A third limitation was that this study was conducted at a single institution with hospitalized children and those receiving specialty clinic services in a large tertiary center. These children may be fundamentally different from other populations in terms of access to care and health care utilization patterns. Parents more motivated about SCD management may be more engaged in preventive care and identifying health care resources, thus lowering health care utilization. Therefore, there is a limit to which our results can be generalized. Finally, as this was a cross-sectional study, causality could not be established. From our study design, it is not possible to tell whether lacking core components of a PCMH led to increased utilization or whether increased utilization led to a perception of inadequate access of PCMH components.

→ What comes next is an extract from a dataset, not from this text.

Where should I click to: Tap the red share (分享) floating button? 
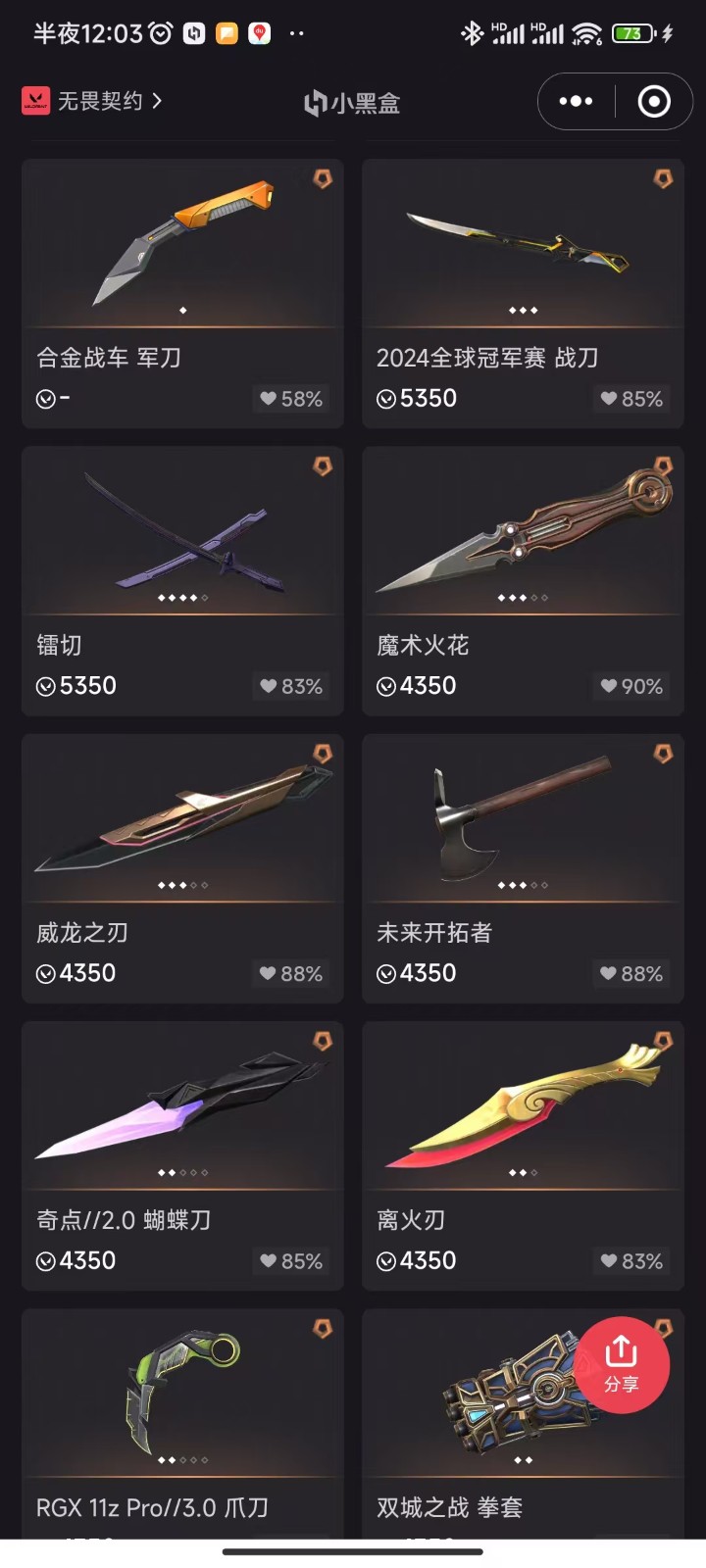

In conclusion, to our knowledge, this study is the first to examine the relationships between access to the components of a PCMH and use of medical services among children with SCD. Even within a sickle cell center, families report differential access to comprehensive care; however a parent report of comprehensive care is associated with reduced ED utilization and inpatient hospitalizations. The potential implications from this study are that children with SCD benefit from interventions focused on providing them with a usual source of care and enhanced access to subspecialty services. Given the multi-dimensional needs of children with SCD (clinical, educational, social, access), the PCMH model may represent a delivery care mechanism aligned to address the medical vulnerabilities of this population. Future studies should be prospective in nature, comprised of larger sample sizes, and begin to assess causal associations between PCMH components, health care utilization, and health care expenditures.
Financial Support: This study was funded by grants to Dr. Raphael from the Pilot Research Award, Department of Pediatrics, Baylor College of Medicine/Texas Children's Hospital and NIH Grant Number 1K23 HL105568-01a1.
Conflict of Interest Statement: The authors declared no financial interests related to this work.